Early indications are not good: Meta’s flagship metaverse app is too buggy and employees are barely using it, says exec in charge. Always a sign of success when even the people building the thing can't find a reason to spend time with it. Then again, in fairness, the NYT reports that spending time in Meta's Horizon VR service was "surprisingly fun", so who knows.
The key point is that the issue with Meta is not one of technical feasibility. AR/VR are possible-ish today, and will undoubtedly get better soon. Better display tech, better battery life, and better bandwidth are all coming anyway, driven by the demands of the smartphone ecosystem, and all of that will also benefit the VR services. AR is probably a bit further out, except for industrial applications, due to the need for further miniaturisation if it's going to be accepted by users.
The relevant questions for Meta are not tech questions. Benedict Evans made the same point discussing Netflix:
As I look at discussions of Netflix today, all of the questions that matter are TV industry questions. How many shows, in what genres, at what quality level? What budgets? What do the stars earn? Do you go for awards or breadth? What happens when this incumbent pulls its shows? When and why would they give them back? How do you interact with Disney? These are not Silicon Valley questions - they’re LA and New York questions.
The same factors apply to Horizon. It's a given that Meta can build this thing; the tech exists or is already on the roadmap, and they have (or can easily buy) the infrastructure and expertise. The questions that remain are all "but why, tho" questions:
- Who will use Horizon? How many of these people exist?

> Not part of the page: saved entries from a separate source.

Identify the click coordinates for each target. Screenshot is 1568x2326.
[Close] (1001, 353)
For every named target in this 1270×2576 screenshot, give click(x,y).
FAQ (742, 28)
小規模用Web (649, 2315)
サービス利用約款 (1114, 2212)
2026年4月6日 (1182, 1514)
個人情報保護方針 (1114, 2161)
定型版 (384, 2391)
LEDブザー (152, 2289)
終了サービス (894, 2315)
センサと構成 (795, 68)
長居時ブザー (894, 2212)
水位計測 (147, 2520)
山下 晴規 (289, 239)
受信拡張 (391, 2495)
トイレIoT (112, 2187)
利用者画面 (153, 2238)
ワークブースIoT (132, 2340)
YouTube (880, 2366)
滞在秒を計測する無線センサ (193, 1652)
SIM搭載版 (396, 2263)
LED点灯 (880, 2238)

- How will Horizon pay for itself? Subscriptions — in exchange for what value? Advertising — in what new formats?
- What's the plan for customer acquisition? Meta keeps trying to integrate its existing services, with unified messaging across Facebook, Instagram, and WhatsApp, but it doesn't really seem to be getting anywhere with consumers.
- Following on from that point, is any of this going to be profitable at Meta's scale? That qualification is important: to move the needle for Zuckerberg & co., this thing has to rope in hundreds of millions of users. It can't just hit a Kickstarter milestone and declare victory.
- What competitors are out there, and what expectations have they already set? If Valve failed to get traction with VR when everybody was locked down at home and there was a new VR-exclusive Half-Life game1, what does that say about the addressable market?
None of these are questions that can be answered based on technical capabilities. It doesn't matter how good the display tech in the headsets is, or whether engineers figure out how to give Horizon avatars innovative features such as, oh I don't know, legs. What matters is what people can do in Horizon that they can't do today, IRL or in Flatland. Nobody will don a VR headset to look at Instagram photos; that works better on a phone. And while some people will certainly try to become VR influencers, that is a specialised skill requiring a ton of support; it's not going to be every aspiring singer, model, or fitness instructor who is going to make that transition. Meta will need a clear and convincing answer that is not "what if work meetings but worse in every way".
So there you have it, one failed product and one that is still unproven, both cautionary tales of putting the tech before the actual product.